*RECORDS FOR THIS TASK*:
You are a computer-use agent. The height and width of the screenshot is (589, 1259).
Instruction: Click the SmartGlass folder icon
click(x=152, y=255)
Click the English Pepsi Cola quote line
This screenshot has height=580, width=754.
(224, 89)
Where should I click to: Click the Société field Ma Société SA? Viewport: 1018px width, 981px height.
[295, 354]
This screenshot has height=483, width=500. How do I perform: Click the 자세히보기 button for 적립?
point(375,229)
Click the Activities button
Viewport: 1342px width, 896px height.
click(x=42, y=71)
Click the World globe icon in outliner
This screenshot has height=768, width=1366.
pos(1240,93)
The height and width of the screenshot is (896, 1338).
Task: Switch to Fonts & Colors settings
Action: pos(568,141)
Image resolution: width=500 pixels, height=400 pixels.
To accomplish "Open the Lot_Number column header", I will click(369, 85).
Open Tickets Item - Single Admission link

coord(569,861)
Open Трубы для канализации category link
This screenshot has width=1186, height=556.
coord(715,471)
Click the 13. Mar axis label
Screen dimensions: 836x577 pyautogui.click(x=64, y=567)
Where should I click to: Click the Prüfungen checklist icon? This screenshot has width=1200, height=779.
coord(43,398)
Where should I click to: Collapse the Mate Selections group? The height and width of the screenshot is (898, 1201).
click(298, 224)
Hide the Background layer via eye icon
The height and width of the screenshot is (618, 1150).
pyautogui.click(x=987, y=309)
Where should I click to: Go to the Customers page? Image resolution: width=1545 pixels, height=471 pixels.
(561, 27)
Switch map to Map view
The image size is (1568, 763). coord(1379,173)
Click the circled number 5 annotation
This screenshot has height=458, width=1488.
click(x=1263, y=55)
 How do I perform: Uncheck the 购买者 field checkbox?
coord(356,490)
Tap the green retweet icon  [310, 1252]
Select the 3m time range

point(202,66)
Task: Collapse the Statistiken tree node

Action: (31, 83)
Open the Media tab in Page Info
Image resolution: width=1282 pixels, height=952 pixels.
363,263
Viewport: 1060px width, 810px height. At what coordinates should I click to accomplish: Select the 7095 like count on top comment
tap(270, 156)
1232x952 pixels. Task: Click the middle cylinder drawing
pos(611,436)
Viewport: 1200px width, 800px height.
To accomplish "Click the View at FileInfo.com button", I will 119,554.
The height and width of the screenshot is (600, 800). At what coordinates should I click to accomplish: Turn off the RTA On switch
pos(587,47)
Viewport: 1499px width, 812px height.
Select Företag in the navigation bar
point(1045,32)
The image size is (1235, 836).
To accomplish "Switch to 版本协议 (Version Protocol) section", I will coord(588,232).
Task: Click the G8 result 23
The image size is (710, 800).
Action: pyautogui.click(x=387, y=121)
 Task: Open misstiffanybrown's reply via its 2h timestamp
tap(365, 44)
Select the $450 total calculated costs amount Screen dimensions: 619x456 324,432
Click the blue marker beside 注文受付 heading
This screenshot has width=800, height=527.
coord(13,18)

*REQUIREMENT*:
Word for word, transcribe each record.

*RESULT OF THIS TASK*:
You are a computer-use agent. The height and width of the screenshot is (589, 1259).
Instruction: Click the SmartGlass folder icon
click(x=152, y=255)
Click the English Pepsi Cola quote line
This screenshot has height=580, width=754.
(224, 89)
Where should I click to: Click the Société field Ma Société SA? Viewport: 1018px width, 981px height.
[295, 354]
This screenshot has height=483, width=500. How do I perform: Click the 자세히보기 button for 적립?
point(375,229)
Click the Activities button
Viewport: 1342px width, 896px height.
click(x=42, y=71)
Click the World globe icon in outliner
This screenshot has height=768, width=1366.
pos(1240,93)
The height and width of the screenshot is (896, 1338).
Task: Switch to Fonts & Colors settings
Action: pos(568,141)
Image resolution: width=500 pixels, height=400 pixels.
To accomplish "Open the Lot_Number column header", I will click(369, 85).
Open Tickets Item - Single Admission link

coord(569,861)
Open Трубы для канализации category link
This screenshot has width=1186, height=556.
coord(715,471)
Click the 13. Mar axis label
Screen dimensions: 836x577 pyautogui.click(x=64, y=567)
Where should I click to: Click the Prüfungen checklist icon? This screenshot has width=1200, height=779.
coord(43,398)
Where should I click to: Collapse the Mate Selections group? The height and width of the screenshot is (898, 1201).
click(298, 224)
Hide the Background layer via eye icon
The height and width of the screenshot is (618, 1150).
pyautogui.click(x=987, y=309)
Where should I click to: Go to the Customers page? Image resolution: width=1545 pixels, height=471 pixels.
(561, 27)
Switch map to Map view
The image size is (1568, 763). coord(1379,173)
Click the circled number 5 annotation
This screenshot has height=458, width=1488.
click(x=1263, y=55)
 How do I perform: Uncheck the 购买者 field checkbox?
coord(356,490)
Tap the green retweet icon  [310, 1252]
Select the 3m time range

point(202,66)
Task: Collapse the Statistiken tree node

Action: (31, 83)
Open the Media tab in Page Info
Image resolution: width=1282 pixels, height=952 pixels.
363,263
Viewport: 1060px width, 810px height. At what coordinates should I click to accomplish: Select the 7095 like count on top comment
tap(270, 156)
1232x952 pixels. Task: Click the middle cylinder drawing
pos(611,436)
Viewport: 1200px width, 800px height.
To accomplish "Click the View at FileInfo.com button", I will 119,554.
The height and width of the screenshot is (600, 800). At what coordinates should I click to accomplish: Turn off the RTA On switch
pos(587,47)
Viewport: 1499px width, 812px height.
Select Företag in the navigation bar
point(1045,32)
The image size is (1235, 836).
To accomplish "Switch to 版本协议 (Version Protocol) section", I will coord(588,232).
Task: Click the G8 result 23
The image size is (710, 800).
Action: pyautogui.click(x=387, y=121)
 Task: Open misstiffanybrown's reply via its 2h timestamp
tap(365, 44)
Select the $450 total calculated costs amount Screen dimensions: 619x456 324,432
Click the blue marker beside 注文受付 heading
This screenshot has width=800, height=527.
coord(13,18)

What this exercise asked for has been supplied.